While Republicans have a 53-seat majority in the 100-member U.S. Senate, they need cooperation from Democrats to get to 60 votes — meaning 60% approval. That explains how Democrats are able to keep the shutdown going and exposes Ferguson’s call for the White House to “quit playing games” as nothing more than political rhetoric.
This concept is not unique to Washington, D.C. As Ferguson knows, our state also has rules that effectively give the minority party the power to block legislation.
It takes a 60% yes vote in our state Senate and House of Representatives to approve bills that add to the public debt by enabling the sale of revenue bonds. These are commonly attached to the capital budget and new transportation packages.
Also, amendments proposed to Washington’s constitution don’t move on to the general-election ballot unless they get a two-thirds yes vote in each chamber.
Fortunately, the rules here don’t enable the minority party to block the passage of an operating budget, the way they can in Washington, D.C. — yet our state government could still be shut down by a budget fight. We know that because of what happened in Olympia only a dozen years ago.
Republicans and two breakaway Democrat senators had formed a bipartisan majority to take over leadership of our state Senate at the start of the 2013 session. Democrats still controlled the state House and the governor’s mansion, but like their national counterparts today, they were bitter about the shift in power.
Jay Inslee, in his first session as governor, and the majority House Democrats both proposed operating budgets that required more than a billion dollars’ worth of tax increases. They knew that wouldn’t fly with Republicans in the Senate, and sure enough, the 105-day regular session and a 30-day “special” session went by without a budget deal.
During our second special session, and more than two months since the House had taken a budget vote, Democrat leaders and their political allies outside the Capitol grounds began ramping up the “Republican shutdown” talk. With the state budget to expire on June 30, which was less than 10 days away, they lamented how state law would soon require the sending of layoff notices to state workers.
That was too much for former Sen. Ann Rivers of Clark County, then a member of our caucus leadership team.
“There is no need for anyone to send out pink slips or continue the silly talk about a government shutdown,” she told the news media. “This isn’t Washington D.C., and we don’t play those Washington D.C. games with our valued state employees.”
With just two days to go in the budget cycle, a compromise was reached and approved by strong bipartisan votes in each chamber. Besides averting a shutdown, the final budget put a billion more dollars toward K-12 education and gave middle-income families a break by freezing tuition at Washington’s public colleges, without all the big tax increases Democrats wanted.
As it turned out, the adoption of new two-year operating budgets in 2015 and 2017 followed much the same pattern as we saw in 2013.
Republicans, viewing tax increases as a last resort, focused on working within the available revenue toward things that would be good for Washington families.
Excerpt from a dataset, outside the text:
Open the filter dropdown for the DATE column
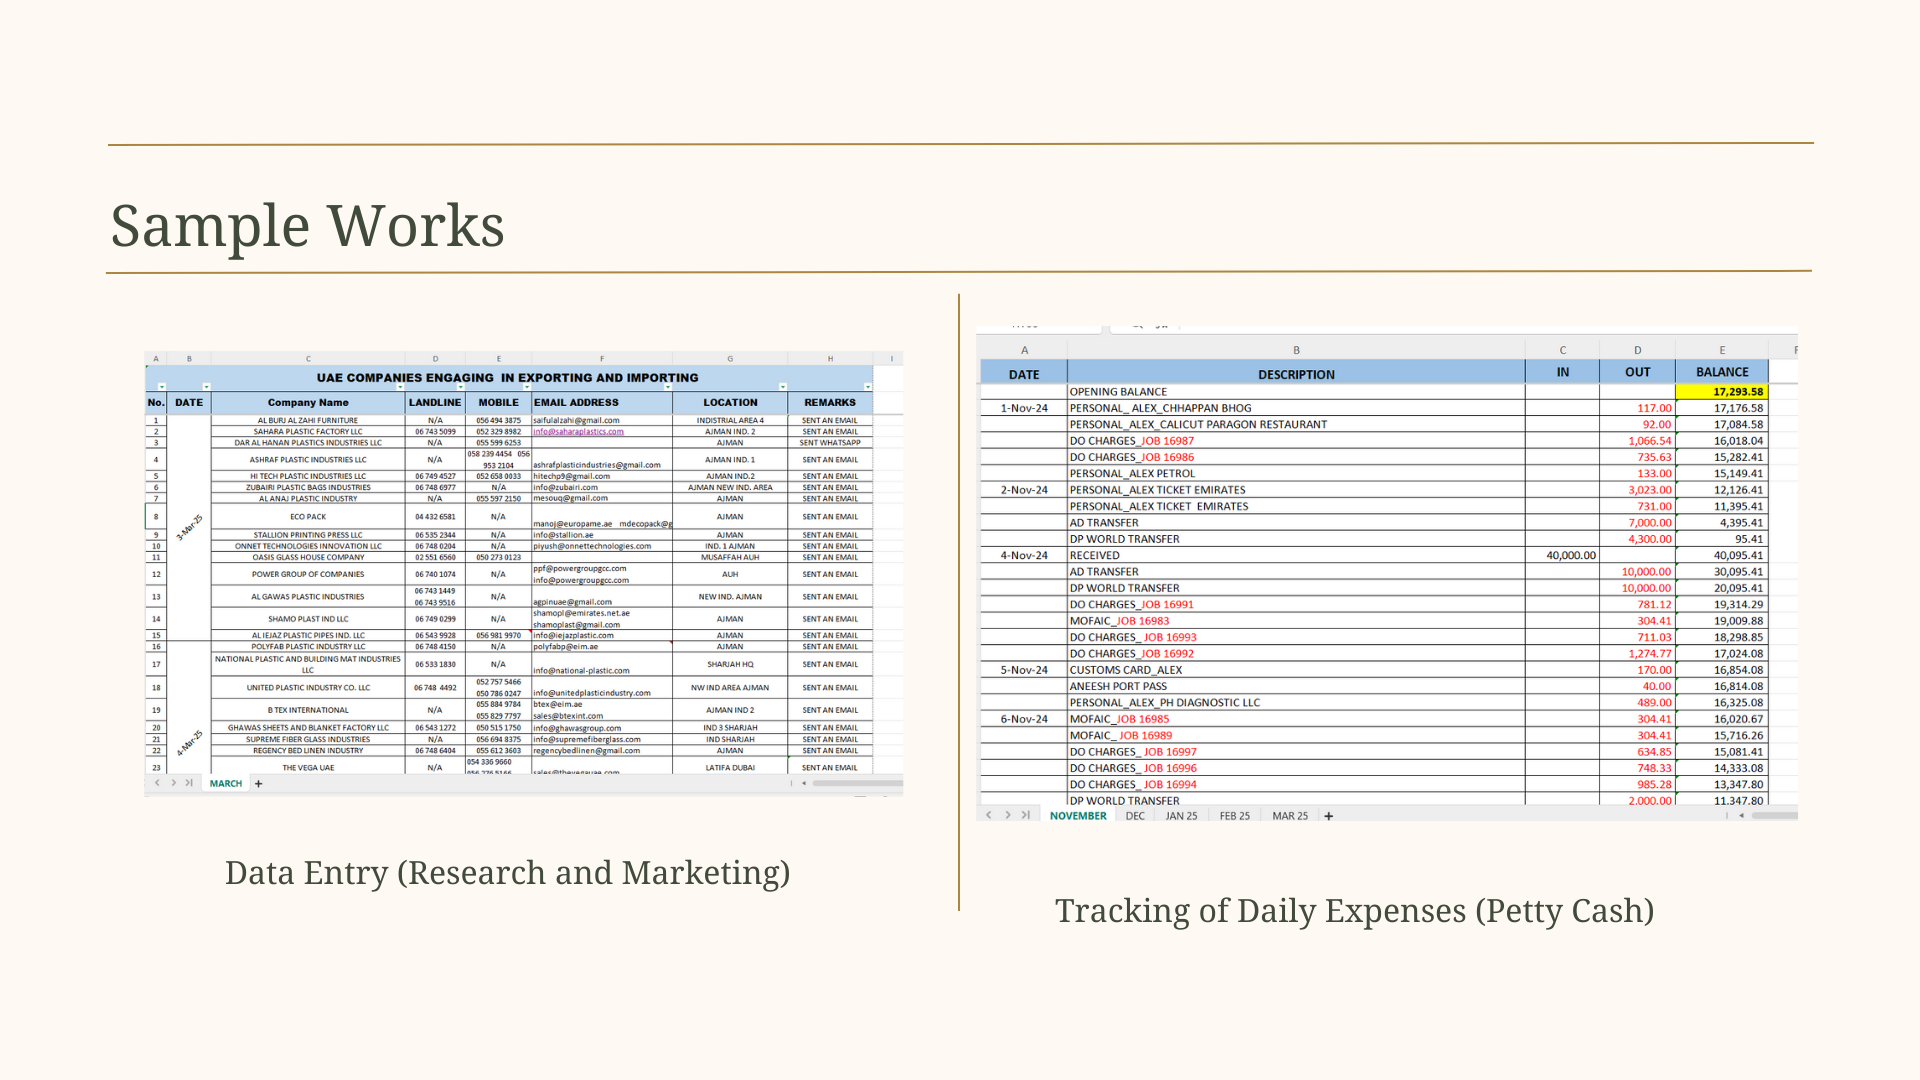 pos(206,386)
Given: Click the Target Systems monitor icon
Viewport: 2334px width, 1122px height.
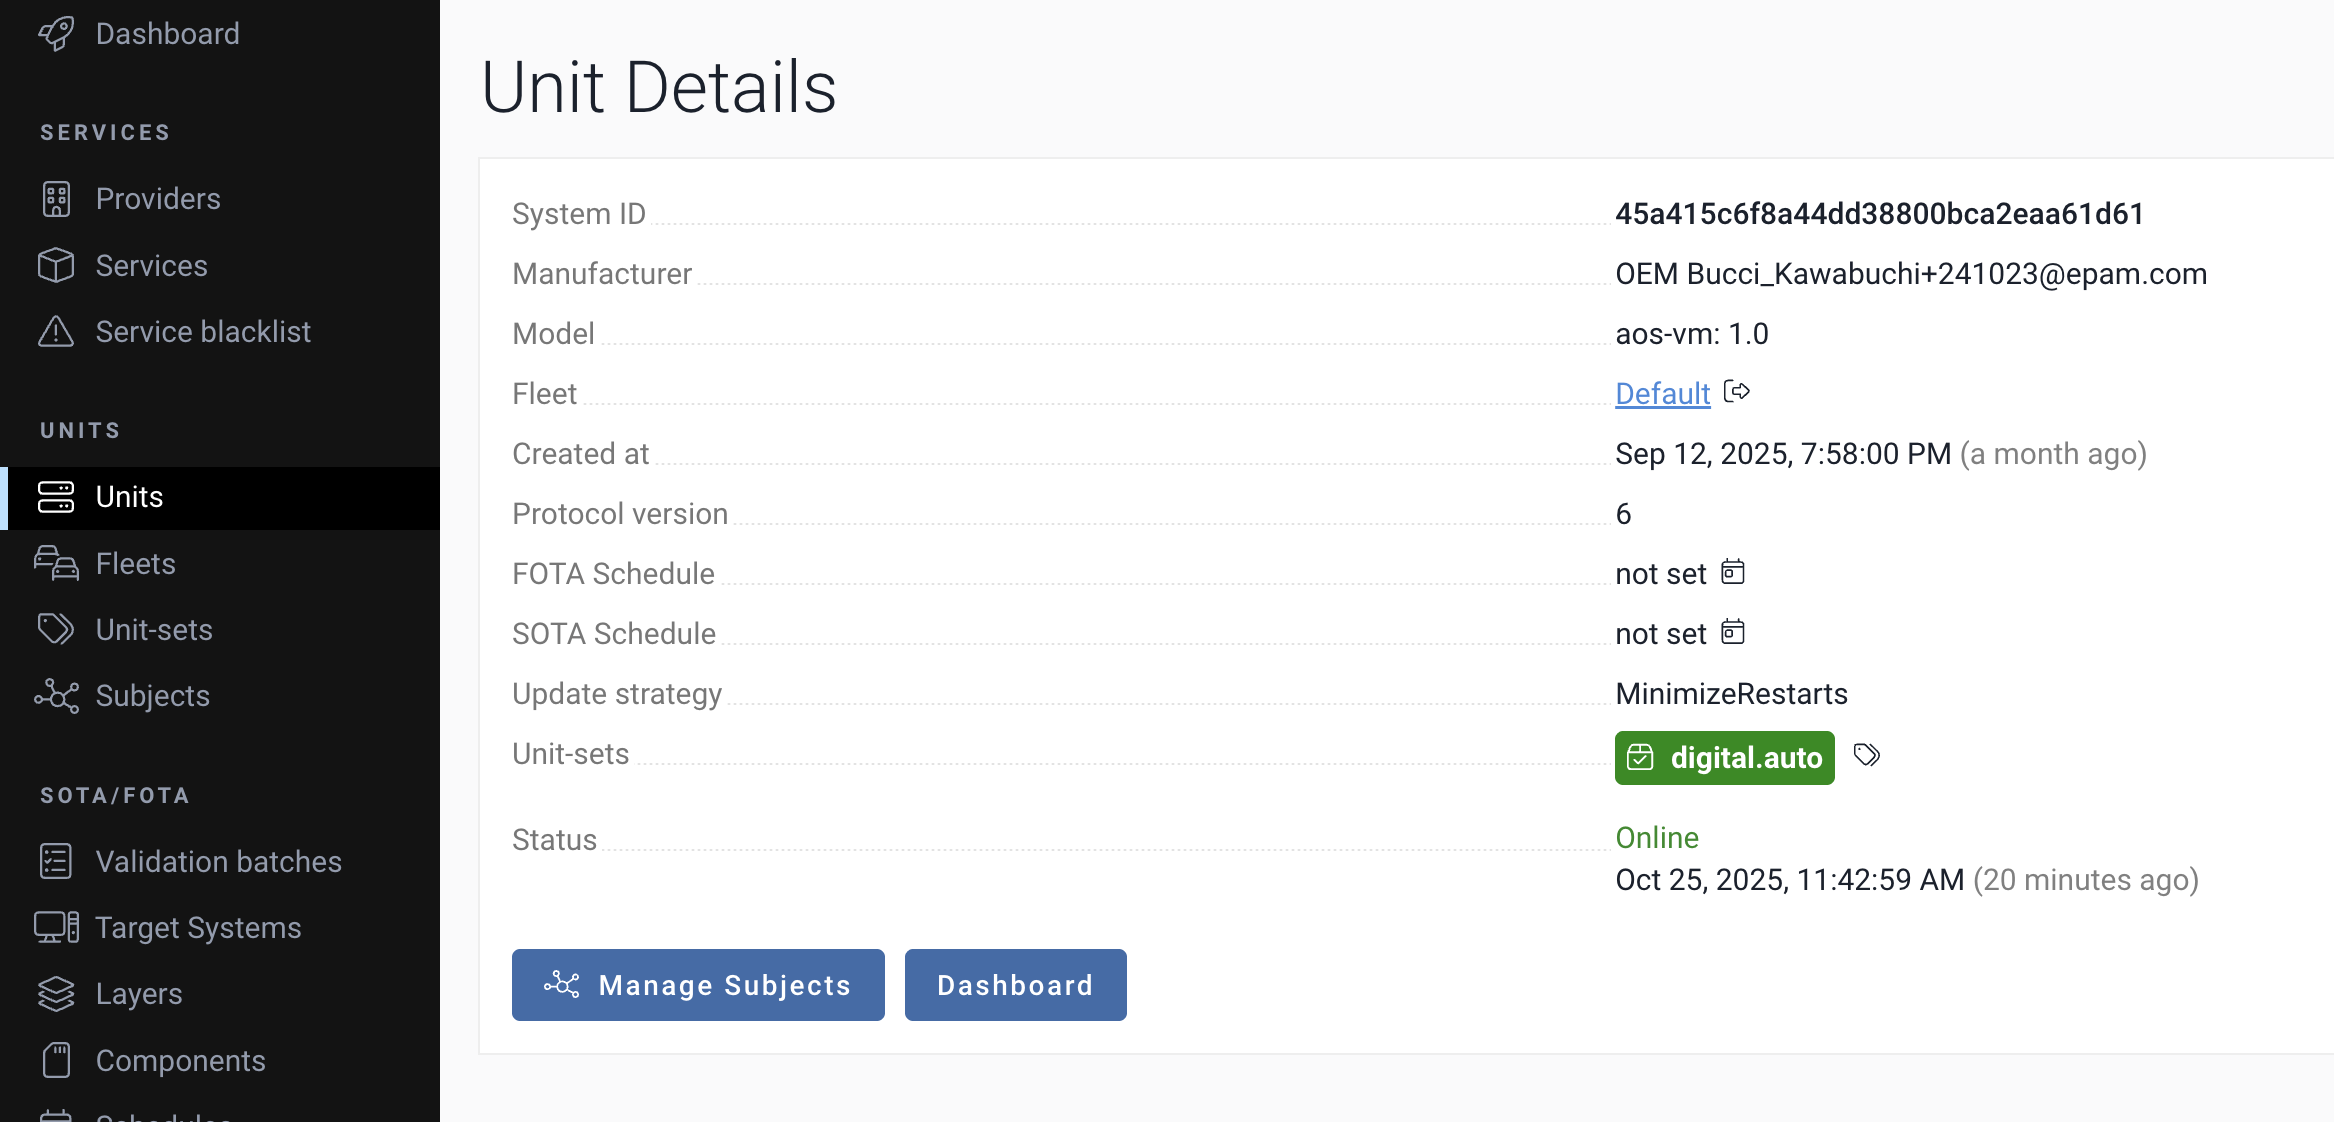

They included the historic tuition cut of 2015 and the overhaul of K-12 funding in 2017 that was aimed at providing equitable educational opportunities for children regardless of their ZIP code.
House Democrats, meanwhile, dragged state government even closer to the brink of a shutdown both times before dropping their tax dreams and siding with us on a more responsible approach.
In fact, the budget passed in 2017 wasn’t signed until less than an hour before a shutdown would have been triggered. But the more significant aspect of that budget was its bottom line: $43.7 billion appropriated over two years. Democrats regained control of the Senate the following year, and eight years of one-party rule later, the operating budget has soared to nearly $80 billion.
The overtaxing and overspending behind the state budget signed into law this year make the current federal-government shutdown even harder to take, as the interruption in federal support will add to the financial trouble already facing Olympia. The political games being played in Washington, D.C. do not make our state better.
•••
Sen. John Braun of Centralia serves the 20th Legislative District, which spans parts of four counties from Yelm to Vancouver. He became Senate Republican leader in 2020.